This question came up during a panel at the Wheeler Centre a few years ago and I messed up! Enthusiastically, and thinking of my own style of biographical interview, I exclaimed, Yes! it is a privilege to interview people.
Then up spoke fellow panellist investigate journalist, Gold Walkley winner and Monash University Professor Phil Chubb (who sadly died last year). Without glancing at me he replied that interviewing was a right and part of the process of accountability that we undertake as journalists.
“I think we have a right to ask questions of people who set themselves up as public figures. We have a right to anticipate that they'll give us answers which are truthful,” he said.
I felt foolish and small as I listened to him wax passionately about the valuable programs he’d made (ie Labor in Power) and the politicians and kingmakers he’d held to account. I realised that our interviews were the polar opposite. Thankfully the third panellist, Ramona Koval weighed in.

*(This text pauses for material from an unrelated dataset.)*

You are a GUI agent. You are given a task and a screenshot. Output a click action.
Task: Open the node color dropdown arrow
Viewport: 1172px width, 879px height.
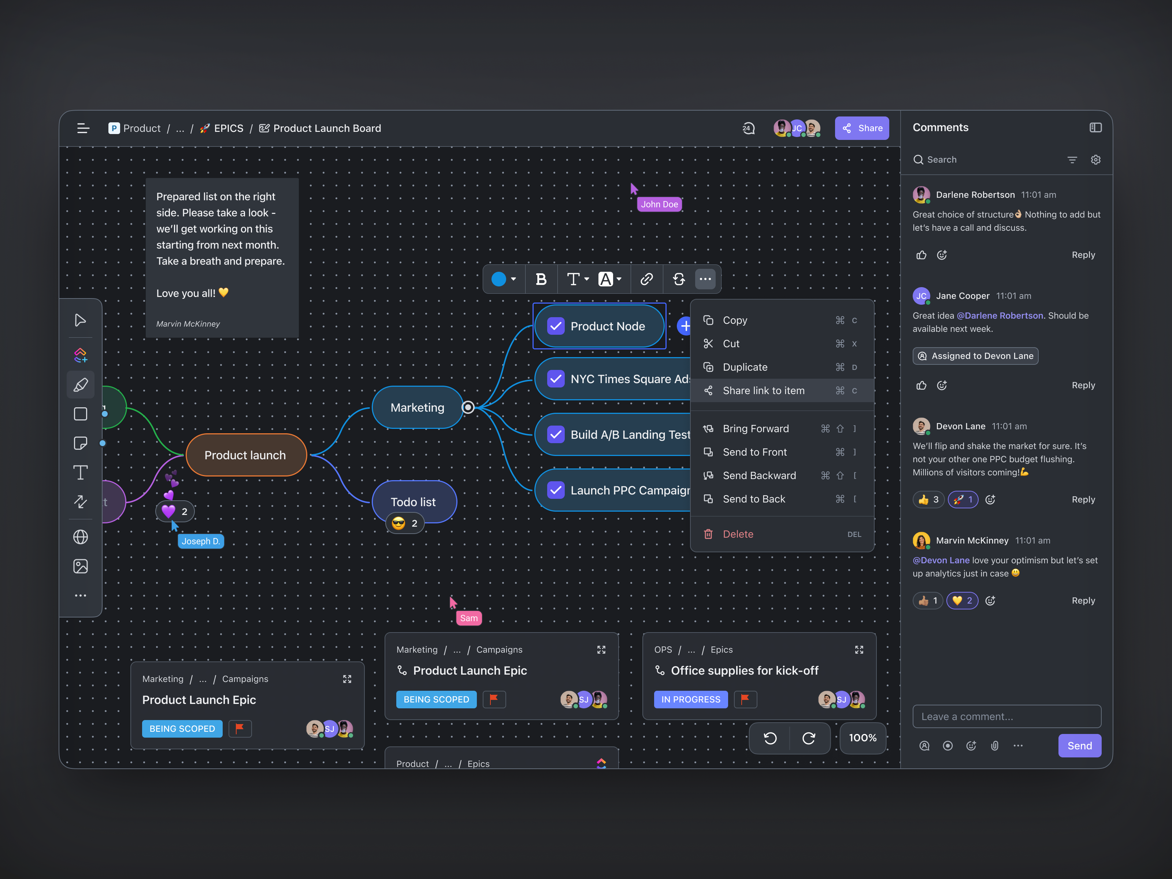(x=513, y=279)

“I think when you're interviewing public figures it's a right. It's a privilege when you're interviewing people who aren't necessarily public figures, people whose lives have come to public attention…they just might be opening their hearts and minds and lives to you. That is a privilege, I think.”
I've been thinking about the right/privilege question since Sarah Ferguson's recent Steve Bannon interview. I didn't find the interview particularly satisfying (I don't imagine it was much fun either), but Bannon is absolutely newsworthy and there's no question that 4C's should have pursued and put to air that interview.
We need hard-hitting investigative interviews; those which hold individuals to account (when they choose to be interviewed). And, according to Ramona Koval:
There are a whole range of interviews which make us ponder what’s meaningful in life and how people navigate fortune or misfortune or hold a light to the shadows.